Olivier Doubre  • 1 juin 2016 abonné·es
« Les conflits du travail restent prépondérants »
© JEAN-SEBASTIEN EVRARD/AFP

Irène Pereira est à la fois spécialiste de philosophie politique et sociologue des mobilisations. C’est avec son engagement à SUD-Éducation, doublé de fortes convictions libertaires, qu’elle se met à travailler sur le militantisme, en particulier le syndicalisme enseignant. Forte de cette conjugaison des points de vue, entre action militante et analyse sociologique des formes de mobilisations, Irène Pereira décrypte ici les similitudes et les différences du mouvement actuel contre la loi travail avec les grandes grèves du passé, de Mai-68 à nov.-déc. 1995 notamment.
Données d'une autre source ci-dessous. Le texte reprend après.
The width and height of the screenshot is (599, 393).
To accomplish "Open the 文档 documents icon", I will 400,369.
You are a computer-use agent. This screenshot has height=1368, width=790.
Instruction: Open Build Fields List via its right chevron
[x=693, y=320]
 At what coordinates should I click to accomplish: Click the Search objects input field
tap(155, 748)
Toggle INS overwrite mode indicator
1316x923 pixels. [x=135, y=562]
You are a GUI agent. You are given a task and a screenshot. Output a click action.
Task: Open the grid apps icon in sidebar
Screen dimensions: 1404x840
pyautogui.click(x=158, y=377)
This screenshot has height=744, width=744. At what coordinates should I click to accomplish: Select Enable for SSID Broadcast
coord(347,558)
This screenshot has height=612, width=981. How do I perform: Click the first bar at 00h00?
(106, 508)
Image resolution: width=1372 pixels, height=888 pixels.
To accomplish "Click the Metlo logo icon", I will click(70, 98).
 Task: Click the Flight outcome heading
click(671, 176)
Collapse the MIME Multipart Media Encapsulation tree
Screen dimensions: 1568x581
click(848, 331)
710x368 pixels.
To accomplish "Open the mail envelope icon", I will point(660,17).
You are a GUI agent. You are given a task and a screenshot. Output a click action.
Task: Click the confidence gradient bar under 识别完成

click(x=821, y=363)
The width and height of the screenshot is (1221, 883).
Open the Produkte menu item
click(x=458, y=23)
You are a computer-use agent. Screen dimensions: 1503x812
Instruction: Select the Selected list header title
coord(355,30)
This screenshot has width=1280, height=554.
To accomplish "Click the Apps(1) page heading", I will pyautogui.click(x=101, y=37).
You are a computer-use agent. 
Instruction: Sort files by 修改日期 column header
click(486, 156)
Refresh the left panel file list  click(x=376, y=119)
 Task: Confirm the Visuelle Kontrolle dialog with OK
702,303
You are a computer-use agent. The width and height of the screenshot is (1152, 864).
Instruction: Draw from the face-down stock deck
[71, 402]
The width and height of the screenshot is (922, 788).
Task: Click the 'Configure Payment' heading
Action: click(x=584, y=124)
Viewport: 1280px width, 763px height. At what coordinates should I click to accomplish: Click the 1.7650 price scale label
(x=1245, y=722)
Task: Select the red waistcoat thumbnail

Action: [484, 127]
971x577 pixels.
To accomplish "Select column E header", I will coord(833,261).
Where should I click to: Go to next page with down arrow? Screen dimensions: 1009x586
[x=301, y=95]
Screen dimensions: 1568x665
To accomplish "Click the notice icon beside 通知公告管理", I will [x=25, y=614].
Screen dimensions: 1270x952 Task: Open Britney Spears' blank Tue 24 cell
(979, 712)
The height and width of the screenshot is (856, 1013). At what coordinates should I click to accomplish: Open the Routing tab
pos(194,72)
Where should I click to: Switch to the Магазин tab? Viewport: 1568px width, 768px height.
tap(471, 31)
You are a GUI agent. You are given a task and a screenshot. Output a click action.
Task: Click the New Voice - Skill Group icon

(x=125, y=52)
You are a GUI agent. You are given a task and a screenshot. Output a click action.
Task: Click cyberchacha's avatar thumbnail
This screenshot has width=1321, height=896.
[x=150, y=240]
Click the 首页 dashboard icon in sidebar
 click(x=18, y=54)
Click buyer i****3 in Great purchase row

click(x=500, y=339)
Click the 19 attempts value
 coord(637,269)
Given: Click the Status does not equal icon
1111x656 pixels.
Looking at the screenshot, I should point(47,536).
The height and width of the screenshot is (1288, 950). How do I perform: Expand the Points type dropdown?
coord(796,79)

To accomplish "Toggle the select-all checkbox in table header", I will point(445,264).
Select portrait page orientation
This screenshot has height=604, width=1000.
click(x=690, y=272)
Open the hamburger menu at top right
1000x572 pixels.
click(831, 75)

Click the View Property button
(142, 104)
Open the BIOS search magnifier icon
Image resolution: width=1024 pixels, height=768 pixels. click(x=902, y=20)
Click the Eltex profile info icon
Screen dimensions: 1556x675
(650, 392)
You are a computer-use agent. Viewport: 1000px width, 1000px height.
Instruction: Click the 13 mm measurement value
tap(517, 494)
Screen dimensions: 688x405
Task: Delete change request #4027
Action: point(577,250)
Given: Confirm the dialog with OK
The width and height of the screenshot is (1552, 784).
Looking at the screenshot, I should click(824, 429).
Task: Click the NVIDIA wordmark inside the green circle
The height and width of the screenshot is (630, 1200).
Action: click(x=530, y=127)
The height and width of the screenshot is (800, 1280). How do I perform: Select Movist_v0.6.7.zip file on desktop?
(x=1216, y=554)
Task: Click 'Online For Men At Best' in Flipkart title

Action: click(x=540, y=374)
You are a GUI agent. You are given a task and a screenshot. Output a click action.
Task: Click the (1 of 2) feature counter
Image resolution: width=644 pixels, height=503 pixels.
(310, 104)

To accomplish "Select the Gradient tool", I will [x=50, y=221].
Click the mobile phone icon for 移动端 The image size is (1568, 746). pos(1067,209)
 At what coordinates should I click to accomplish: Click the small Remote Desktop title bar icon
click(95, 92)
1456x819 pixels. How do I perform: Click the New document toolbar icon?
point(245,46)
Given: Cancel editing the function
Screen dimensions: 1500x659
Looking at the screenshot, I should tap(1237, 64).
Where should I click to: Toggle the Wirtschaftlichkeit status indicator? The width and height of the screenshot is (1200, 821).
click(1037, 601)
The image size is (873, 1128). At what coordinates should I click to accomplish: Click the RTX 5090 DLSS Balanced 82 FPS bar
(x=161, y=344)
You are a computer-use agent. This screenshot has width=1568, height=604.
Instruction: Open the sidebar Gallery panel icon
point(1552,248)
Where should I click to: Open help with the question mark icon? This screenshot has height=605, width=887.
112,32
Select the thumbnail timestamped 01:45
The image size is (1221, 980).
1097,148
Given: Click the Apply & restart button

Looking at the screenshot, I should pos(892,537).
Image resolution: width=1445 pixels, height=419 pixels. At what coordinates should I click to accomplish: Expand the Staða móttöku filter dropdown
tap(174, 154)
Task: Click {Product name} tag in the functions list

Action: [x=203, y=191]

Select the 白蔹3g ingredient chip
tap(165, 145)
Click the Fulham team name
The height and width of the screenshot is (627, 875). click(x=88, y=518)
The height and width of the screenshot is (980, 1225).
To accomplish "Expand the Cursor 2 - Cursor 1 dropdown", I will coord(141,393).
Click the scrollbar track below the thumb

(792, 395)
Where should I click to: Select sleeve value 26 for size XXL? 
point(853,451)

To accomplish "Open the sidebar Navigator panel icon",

Et souligne la persistance de la centralité de la grève comme mode d’action et de protestation collectives.

Qui peut se permettre de faire grève, vu la situation du salariat aujourd’hui ? Peut-on dire, comme en 1995, que les salariés du public font grève aujourd’hui « par délégation » pour ceux du privé ?

Irène Pereira : Je crois que cette idée de grève « par délégation », ou « par procuration », reste actuelle dans la mesure où l’on sait que l’implantation syndicale n’est pas répartie de manière uniforme. Dans le secteur public, le syndicalisme demeure puissant, tout comme dans certaines grandes entreprises privées, en particulier dans celles qui étaient nationalisées auparavant. Mais à côté de cela, dans les petites ou très petites entreprises, qui représentent une part très importante du tissu économique en termes d’emplois, le taux de syndicalisation est très faible. De même, dans des secteurs comme le commerce ou d’autres du tertiaire qui se sont développés ces dernières décennies, les emplois sont souvent précaires ou atypiques, et il est très difficile de développer des sections syndicales, notamment avec le phénomène répandu du turn-over du personnel. Il y est donc très difficile de faire grève, de développer une vie syndicale et, plus largement, de faire valoir tous ses droits de travailleurs.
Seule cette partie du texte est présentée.